化简，易得解flag1要点：单模多元线性同余方程

就着csdn现学，效率过低🤔

放弃之际，在github上搜到了优秀的代码

处理好数据，解方程，得到前半段flag

#!/usr/bin/python2
# -*- coding: utf-8 -*-

'''
Author @55-AA
19 July, 2016
'''

import copy


def gcd(a, b):
    """
    Return the greatest common denominator of integers a and b.
    gmpy2.gcd(a, b)
    """
    while b:
        a, b = b, a % b
    return a


def lcm(a, b):
    return a * b / (gcd(a, b))


def egcd(a, b):
    """
    ax + by = 1
    ax ≡ 1 mod b
    Return a 3-element tuple (g, x, y), the g  = gcd(a, b)
    gmpy2.gcdext(a, b)
    """
    if a == 0:
        return (b, 0, 1)
    else:
        g, y, x = egcd(b % a, a)
        return (g, x - (b // a) * y, y)


def mod_inv(a, m):
    """
    ax ≡ 1 mod m
    gmpy2.invert(a, m)
    """
    g, x, y = egcd(a, m)
    assert g == 1
    return x % m


def int2mem(x):
    """
    0x12233 => '\x33\x22\x01'
    """
    pad_even = lambda x: ('', '0')[len(x) % 2] + x
    x = list(pad_even(format(x, 'x')).decode('hex'))
    x.reverse()
    return ''.join(x)


def mem2int(x):
    """
    '\x33\x22\x01' => 0x12233
    """
    x = list(x)
    x.reverse()
    return int(''.join(x).encode('hex'), 16)
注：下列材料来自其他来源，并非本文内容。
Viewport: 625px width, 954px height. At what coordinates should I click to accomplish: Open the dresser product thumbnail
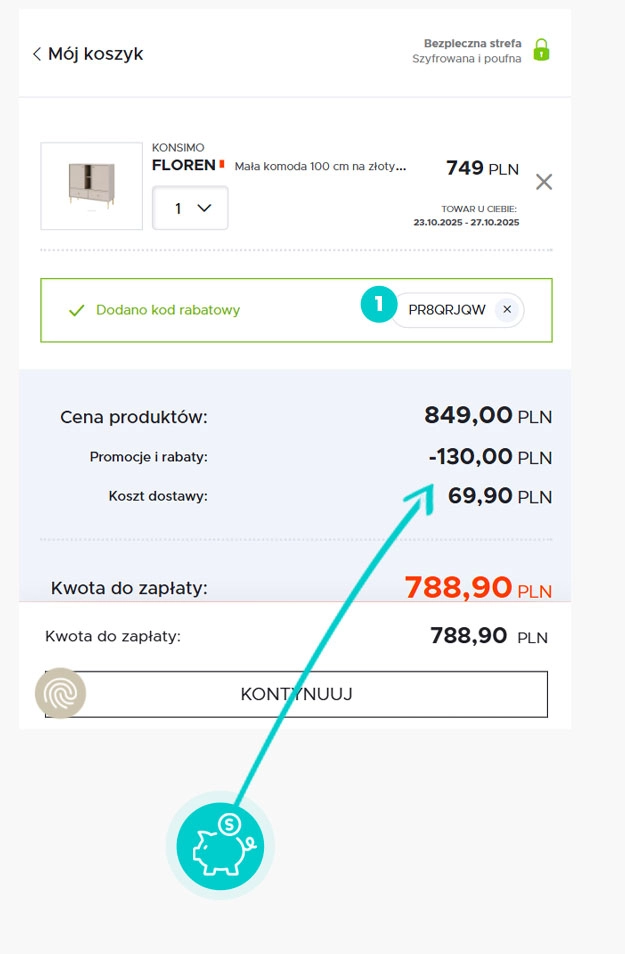(91, 186)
###########################################################
# class
###########################################################
class GaussMatrix:
    """
    A*X ≡ B (mod p),p为大于0的整数。

    高斯消元求解模线性方程组。先化简为上三角，然后回代求解。
    当r(A) <= n时，一定有多解；
    当r(A) == n时，有多解或唯一解；
    当r(A) != r(A~)时，无解。
    r(A)为系数矩阵的秩，r(A)为增广矩阵的秩，n为未知数的个数。

    http://www.docin.com/p-1063811671.html讨论了gcd(|A|, m) = 1时的LU分解解法，
    本文包括了gcd(|A|, m) > 1时的解法，

    化简原则：
        1、系数与模互质
        2、系数加某一行n次后，对应的系数与模的GCD最小
        3、将1或2得到的系数移到对角线上

    初始化参数：
        matrix：方程组的增广矩阵（最后一列为常数项）。
            matrix = [
                [ 69,  75,  78,  36,  58],
                [ 46,  68,  51,  26,  42],
                [ 76,  40,  42,  49,  11],
                [ 11,  45,   2,  45,   1],
                [ 15,  67,  60,  14,  72],
                [ 76,  67,  73,  56,  58],
                [ 67,  15,  68,  54,  75],
            ]    
        mod：模数

    函数：
        gauss()：求解方程

    输出变量：
        error_str：出错的信息
        count：解的数量
    """

    def __init__(self, matrix, mod):
        self.matrix = copy.deepcopy(matrix)
        self.d = None

        self.r = len(matrix)
        self.c = len(matrix[0])
        self.N = len(matrix[0]) - 1
        self.mod = mod
        self.count = 1
        self.error_str = "unknown error"

    def verify_solution(self, solution):
        for d in self.matrix:
            result = 0
            for r in map(lambda x, y: 0 if None == y else x * y, d, solution):
                result += r
            if (result % self.mod) != ((d[-1]) % self.mod):
                return 0
        return 1

    def swap_row(self, ra, rb):
        (self.d[ra], self.d[rb]) = (self.d[rb], self.d[ra])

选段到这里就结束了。